### FRAGMENTO CITADO
Olga era y no era el personaje
mítico que delineaba la poderosa voz de sus poemas. Por momentos, para la
mirada superficial, parecía sólo una señora en trance de envejecer, en la sala
de un departamento de Buenos Aires. Pero pronto también, como en la «Señora
tomando sopa» aparecía «la solitaria comensal del olvido», capaz de transformar
el inofensivo ritual del té de la tarde en una ceremonia «para llegar muy
lejos», aunque nunca lo suficiente como para abrir, «con esta sola boca, en
este mundo», las puertas del paraíso. Olga Orozco amaba las plantas y los
gatos. Alguna vez había sido menos hogareña y más viajera por diversas geografías.
Cuando yo la conocí, cansada de los viajes, y consagrada al cuidado de Valerio,
su marido gravemente enfermo, sólo se trasladaba, siempre en el mismo lugar,
por espacios conjeturales y galerías imaginarias, de vuelta en su infancia de
Toay, o en vidas anteriores que sólo se vislumbraban al trasluz de la poesía.

### TAREA 1
Vuelve a escribir el fragmento sobre Olga Orozco desde "Cuando yo la" hasta "de la poesía." inclusive, cambiando "Valerio" por "Julio".
### TAREA 2
Responde brevemente a estas preguntas sobre el fragmento dedicado a Olga Orozco.
(a) ¿Qué amaba Olga Orozco?
(b) ¿En qué ciudad estaba el departamento en cuya sala se la describe?
(c) ¿Qué se dice del estado de salud de Valerio?
### TAREA 3
Traduce al inglés esta oración del fragmento sobre Olga Orozco: "Olga Orozco amaba las plantas y los gatos."

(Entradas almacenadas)
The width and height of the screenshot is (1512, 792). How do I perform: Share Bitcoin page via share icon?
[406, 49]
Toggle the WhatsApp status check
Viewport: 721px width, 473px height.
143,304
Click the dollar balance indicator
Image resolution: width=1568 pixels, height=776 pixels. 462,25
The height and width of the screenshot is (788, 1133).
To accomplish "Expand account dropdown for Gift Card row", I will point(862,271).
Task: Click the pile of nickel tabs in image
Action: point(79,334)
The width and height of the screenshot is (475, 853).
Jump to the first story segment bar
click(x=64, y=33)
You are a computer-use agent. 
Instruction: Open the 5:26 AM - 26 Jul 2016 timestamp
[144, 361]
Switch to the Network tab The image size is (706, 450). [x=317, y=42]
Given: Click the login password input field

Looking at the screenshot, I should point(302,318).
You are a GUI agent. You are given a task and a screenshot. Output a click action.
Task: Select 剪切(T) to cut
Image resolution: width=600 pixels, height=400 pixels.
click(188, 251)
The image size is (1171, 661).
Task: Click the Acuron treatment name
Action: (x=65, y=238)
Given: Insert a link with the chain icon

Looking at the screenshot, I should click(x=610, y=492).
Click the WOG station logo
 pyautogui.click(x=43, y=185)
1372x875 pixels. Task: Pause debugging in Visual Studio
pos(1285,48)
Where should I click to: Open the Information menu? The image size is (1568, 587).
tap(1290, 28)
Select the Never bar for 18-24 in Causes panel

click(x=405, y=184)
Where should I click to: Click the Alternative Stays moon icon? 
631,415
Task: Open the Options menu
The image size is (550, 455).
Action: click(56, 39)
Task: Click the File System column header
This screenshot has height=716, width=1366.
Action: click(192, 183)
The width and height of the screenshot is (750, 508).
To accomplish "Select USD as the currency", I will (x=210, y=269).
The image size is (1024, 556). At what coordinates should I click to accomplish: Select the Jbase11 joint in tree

### SOLUCIÓN ESCRITA 1
Cuando yo la conocí, cansada de los viajes, y consagrada al cuidado de Julio,
su marido gravemente enfermo, sólo se trasladaba, siempre en el mismo lugar,
por espacios conjeturales y galerías imaginarias, de vuelta en su infancia de
Toay, o en vidas anteriores que sólo se vislumbraban al trasluz de la poesía.

### SOLUCIÓN ESCRITA 2
(a) Amaba las plantas y los gatos.
(b) En Buenos Aires.
(c) Era su marido y estaba gravemente enfermo.

### SOLUCIÓN ESCRITA 3
Olga Orozco loved plants and cats.